* _SHORT PROBLEM_
Return every line of the listing below verbatim, keeping the original order.

______

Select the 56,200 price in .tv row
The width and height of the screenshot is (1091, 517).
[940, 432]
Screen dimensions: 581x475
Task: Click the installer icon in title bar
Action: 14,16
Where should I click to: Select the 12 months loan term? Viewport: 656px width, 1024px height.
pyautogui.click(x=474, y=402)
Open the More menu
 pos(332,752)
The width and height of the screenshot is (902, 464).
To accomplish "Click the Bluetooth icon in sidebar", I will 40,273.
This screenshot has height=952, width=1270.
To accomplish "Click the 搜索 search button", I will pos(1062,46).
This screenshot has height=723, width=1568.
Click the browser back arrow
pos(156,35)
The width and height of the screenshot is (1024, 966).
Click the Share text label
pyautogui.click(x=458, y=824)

______

* _OUTPUT BELOW_
Select the 56,200 price in .tv row
The width and height of the screenshot is (1091, 517).
[940, 432]
Screen dimensions: 581x475
Task: Click the installer icon in title bar
Action: 14,16
Where should I click to: Select the 12 months loan term? Viewport: 656px width, 1024px height.
pyautogui.click(x=474, y=402)
Open the More menu
 pos(332,752)
The width and height of the screenshot is (902, 464).
To accomplish "Click the Bluetooth icon in sidebar", I will 40,273.
This screenshot has height=952, width=1270.
To accomplish "Click the 搜索 search button", I will pos(1062,46).
This screenshot has height=723, width=1568.
Click the browser back arrow
pos(156,35)
The width and height of the screenshot is (1024, 966).
Click the Share text label
pyautogui.click(x=458, y=824)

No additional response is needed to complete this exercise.